* [AIM OF THE EXERCISE] Report all lines from the entries below in which "agent" appears.

* [PROVIDED DATA]
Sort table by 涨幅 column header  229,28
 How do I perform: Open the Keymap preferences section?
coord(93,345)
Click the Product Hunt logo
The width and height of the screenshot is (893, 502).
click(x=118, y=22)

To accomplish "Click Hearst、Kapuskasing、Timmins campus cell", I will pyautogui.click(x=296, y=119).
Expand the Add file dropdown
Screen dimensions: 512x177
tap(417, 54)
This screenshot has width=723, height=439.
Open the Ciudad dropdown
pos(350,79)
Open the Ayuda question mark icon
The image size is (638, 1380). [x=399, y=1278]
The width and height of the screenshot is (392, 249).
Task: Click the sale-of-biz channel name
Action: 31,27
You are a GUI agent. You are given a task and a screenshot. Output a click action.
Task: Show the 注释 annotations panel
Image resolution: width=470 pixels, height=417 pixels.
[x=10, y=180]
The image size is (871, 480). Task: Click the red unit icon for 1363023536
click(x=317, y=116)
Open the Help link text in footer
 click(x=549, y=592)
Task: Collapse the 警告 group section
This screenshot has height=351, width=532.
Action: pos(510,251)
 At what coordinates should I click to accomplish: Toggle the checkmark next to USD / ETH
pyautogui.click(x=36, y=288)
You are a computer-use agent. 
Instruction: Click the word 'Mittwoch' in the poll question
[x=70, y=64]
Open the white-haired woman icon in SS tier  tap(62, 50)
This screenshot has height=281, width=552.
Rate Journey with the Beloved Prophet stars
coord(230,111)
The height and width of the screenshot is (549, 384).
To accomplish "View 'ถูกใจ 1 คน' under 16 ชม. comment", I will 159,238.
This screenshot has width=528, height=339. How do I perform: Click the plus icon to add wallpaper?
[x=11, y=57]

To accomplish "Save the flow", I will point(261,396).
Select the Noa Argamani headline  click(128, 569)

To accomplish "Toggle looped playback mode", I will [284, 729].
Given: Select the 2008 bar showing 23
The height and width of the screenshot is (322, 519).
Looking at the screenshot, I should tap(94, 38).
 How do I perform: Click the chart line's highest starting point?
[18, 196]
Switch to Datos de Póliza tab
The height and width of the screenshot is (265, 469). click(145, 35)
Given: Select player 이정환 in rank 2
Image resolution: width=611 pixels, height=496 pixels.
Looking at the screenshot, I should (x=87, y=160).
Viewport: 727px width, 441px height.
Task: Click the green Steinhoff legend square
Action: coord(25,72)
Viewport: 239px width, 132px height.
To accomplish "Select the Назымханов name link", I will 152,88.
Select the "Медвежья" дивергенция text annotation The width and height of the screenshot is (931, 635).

* [RESPONSE FOR THIS EXERCISE]
You are a GUI agent. You are given a task and a screenshot. Output a click action.
You are a computer-use agent. 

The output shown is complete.